## Required work
Transcribe only the lines from the one containing "You are a computer-use" through the final line of the entries below, exactly, and exclude the pictures.

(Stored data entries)
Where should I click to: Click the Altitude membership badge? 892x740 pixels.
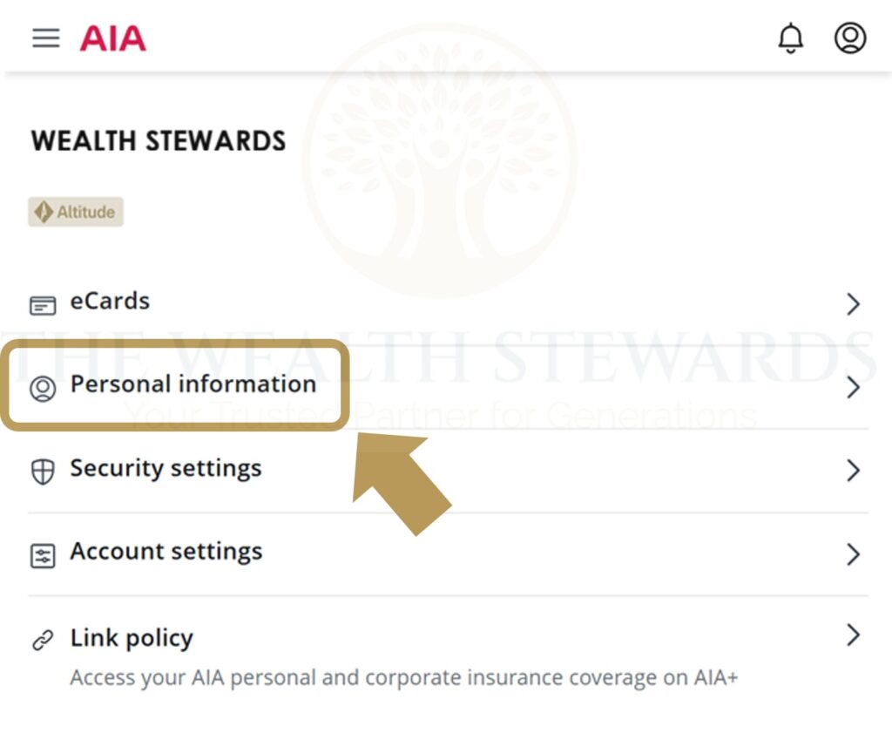(76, 212)
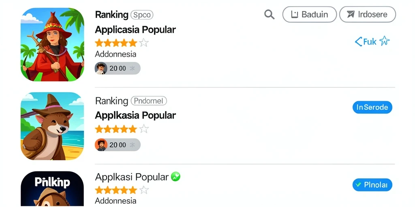The width and height of the screenshot is (415, 207).
Task: Click the blue InSerode button
Action: [x=372, y=107]

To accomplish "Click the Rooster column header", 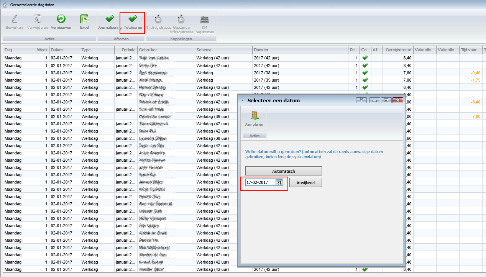I will 299,50.
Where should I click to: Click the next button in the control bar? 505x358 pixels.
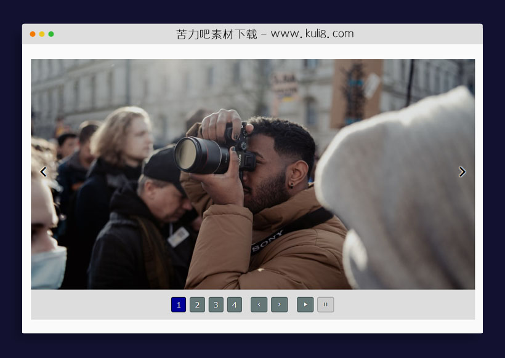279,304
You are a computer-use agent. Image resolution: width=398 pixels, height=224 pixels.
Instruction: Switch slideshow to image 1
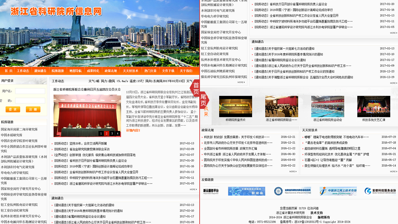pyautogui.click(x=101, y=133)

## Solution to the exercise
You are a computer-use agent. Image resolution: width=398 pixels, height=224 pixels.
Instruction: Switch slideshow to image 1
pyautogui.click(x=101, y=133)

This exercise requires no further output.